I look back and I think that everything we did from making our own boards, to eventually building a skate park was always a first in Estonia. We started the first skate team, filmed the first Estonian skate video, organized the first Estonian contest, and helped Raoul with the first skate shop. Maybe this was the answer to why we would still skate, despite our difficulties. Everything was always new, original and exciting for us, just as exciting as our first ollie or our first kick-flip. Growing up, my friends and I had always looked at America as a dreamland. All of the best skateboarders at the time were from America. As well as all the skate videos with the best skate spots. I imagined coming to my dreamland, to be apart of what I'd always admired.
Then, one day I had a chance to go to America as an exchange student for a summer work program. My mom helped me with the plane ticket. So, with fifty dollars in my pocket, I grabbed my backpack, my board and got on the plane heading towards my dreams. But my first months in the States were not so dreamy. My first job was at an amusement park. I had to work so much just to pay my rent and put some food in my mouth that I did not have any time to skate.

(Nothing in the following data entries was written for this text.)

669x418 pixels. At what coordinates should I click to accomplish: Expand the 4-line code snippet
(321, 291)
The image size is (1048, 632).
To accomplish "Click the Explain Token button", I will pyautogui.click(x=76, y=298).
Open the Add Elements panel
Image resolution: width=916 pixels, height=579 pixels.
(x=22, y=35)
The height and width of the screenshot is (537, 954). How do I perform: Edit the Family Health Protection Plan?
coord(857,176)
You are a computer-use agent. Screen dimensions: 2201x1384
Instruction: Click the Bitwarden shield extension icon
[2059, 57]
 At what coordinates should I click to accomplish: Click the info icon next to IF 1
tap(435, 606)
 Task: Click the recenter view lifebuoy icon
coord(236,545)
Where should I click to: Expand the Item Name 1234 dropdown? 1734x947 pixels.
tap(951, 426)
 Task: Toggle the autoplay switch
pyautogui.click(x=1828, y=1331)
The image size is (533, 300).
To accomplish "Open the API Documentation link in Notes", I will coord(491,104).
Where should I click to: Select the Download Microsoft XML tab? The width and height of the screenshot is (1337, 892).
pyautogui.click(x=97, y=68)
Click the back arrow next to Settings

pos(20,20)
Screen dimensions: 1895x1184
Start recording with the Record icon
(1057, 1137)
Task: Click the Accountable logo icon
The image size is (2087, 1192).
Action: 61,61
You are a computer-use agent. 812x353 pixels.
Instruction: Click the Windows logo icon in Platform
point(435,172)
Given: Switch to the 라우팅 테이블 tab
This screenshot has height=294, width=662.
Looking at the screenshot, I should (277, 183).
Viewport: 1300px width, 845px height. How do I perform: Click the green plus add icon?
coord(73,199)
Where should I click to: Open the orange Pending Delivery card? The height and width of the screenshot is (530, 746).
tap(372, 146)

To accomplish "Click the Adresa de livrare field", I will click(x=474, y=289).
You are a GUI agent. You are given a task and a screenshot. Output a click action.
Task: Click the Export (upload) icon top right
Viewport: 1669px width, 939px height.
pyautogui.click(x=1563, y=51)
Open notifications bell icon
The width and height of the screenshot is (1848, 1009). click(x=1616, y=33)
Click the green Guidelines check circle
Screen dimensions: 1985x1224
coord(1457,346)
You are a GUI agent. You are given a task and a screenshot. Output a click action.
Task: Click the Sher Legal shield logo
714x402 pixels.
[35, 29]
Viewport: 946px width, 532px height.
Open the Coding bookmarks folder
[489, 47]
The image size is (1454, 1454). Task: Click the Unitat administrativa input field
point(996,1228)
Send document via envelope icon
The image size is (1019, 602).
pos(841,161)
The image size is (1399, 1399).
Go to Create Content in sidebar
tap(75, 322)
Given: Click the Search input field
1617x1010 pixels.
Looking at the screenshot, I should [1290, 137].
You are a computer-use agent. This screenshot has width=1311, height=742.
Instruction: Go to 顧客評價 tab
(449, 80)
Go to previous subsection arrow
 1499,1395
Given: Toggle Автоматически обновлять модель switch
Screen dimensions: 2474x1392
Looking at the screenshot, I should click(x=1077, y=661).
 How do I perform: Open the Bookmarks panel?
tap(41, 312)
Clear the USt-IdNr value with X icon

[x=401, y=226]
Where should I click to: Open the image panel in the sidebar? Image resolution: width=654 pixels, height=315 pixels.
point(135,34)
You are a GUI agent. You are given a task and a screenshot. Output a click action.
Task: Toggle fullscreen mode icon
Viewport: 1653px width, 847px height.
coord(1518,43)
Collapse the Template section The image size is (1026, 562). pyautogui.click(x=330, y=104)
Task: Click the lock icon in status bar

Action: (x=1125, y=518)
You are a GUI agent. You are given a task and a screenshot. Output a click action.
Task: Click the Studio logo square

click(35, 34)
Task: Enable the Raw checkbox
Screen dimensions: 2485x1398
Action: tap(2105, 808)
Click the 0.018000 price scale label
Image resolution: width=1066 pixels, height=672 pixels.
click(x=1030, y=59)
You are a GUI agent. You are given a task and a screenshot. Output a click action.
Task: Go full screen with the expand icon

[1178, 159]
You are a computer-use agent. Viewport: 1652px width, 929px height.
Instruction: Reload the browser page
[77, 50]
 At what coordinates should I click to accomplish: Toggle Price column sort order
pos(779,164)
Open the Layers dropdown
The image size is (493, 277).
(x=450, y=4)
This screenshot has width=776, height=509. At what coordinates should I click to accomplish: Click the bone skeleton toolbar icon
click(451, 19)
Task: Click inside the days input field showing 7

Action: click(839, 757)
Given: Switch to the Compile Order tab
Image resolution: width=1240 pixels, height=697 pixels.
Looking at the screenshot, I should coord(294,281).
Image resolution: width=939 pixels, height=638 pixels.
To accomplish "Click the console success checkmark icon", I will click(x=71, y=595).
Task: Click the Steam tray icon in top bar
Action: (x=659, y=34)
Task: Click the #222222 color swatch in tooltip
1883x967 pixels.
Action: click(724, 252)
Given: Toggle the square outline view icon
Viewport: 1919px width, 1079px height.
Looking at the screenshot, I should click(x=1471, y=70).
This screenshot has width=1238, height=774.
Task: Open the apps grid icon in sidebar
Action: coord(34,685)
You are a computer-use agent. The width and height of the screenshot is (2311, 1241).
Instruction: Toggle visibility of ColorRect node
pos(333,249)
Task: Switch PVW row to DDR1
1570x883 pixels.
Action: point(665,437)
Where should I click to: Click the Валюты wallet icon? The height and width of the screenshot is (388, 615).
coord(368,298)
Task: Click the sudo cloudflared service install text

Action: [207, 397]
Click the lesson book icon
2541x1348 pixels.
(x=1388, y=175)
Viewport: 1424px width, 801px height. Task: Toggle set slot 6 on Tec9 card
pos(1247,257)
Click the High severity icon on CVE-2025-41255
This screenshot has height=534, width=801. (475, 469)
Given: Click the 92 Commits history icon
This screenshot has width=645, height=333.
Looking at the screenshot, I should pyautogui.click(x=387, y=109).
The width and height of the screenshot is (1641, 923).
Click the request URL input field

Eventually, I got a job at a Vans store with a goal of meeting new people in the local skate scene. While working at Vans, I started shopping at Fobia, the best local skate shop at the time. Later, I got a job as a Store Manager at one of the three locations of Fobia in the southern suburbs of Minneapolis. Fobia and I had a good run for about five years, but it is a hard business to be in. Some crucial mistakes were made and Fobia had to close their doors. I had been talking to my friend Tucker, who also managed one of Fobia's locations, about opening our own skate shop to fill the empty place that Fobia left in Twin Cities. A couple of months later, I got a phone call from Tucker saying that it is happening. Steve Nesser, Adam Bovee (local rep for Lakai, DVS, Matix, Girl and Chocolate) and Tucker have opened a shop and they want me to join them. I said "yes" without even thinking twice. We named our shop Familia and it does feels like a family to me. Adam, being a local rep, is always on the road for trade shows and when he is in town, he is on the phone talking to other shops or companies. Steve, being a pro, is on the road seven months of the year. When he returns home, he comes in the store and changes the music to Fugazi and then leaves five minutes later, saying that he "will be back". So, as busy as those dudes are, Tucker and I run the shop. We are here everyday.
It has been seven years since I left home. Time goes by so fast. And I am as excited as ever to see what tomorrow will bring!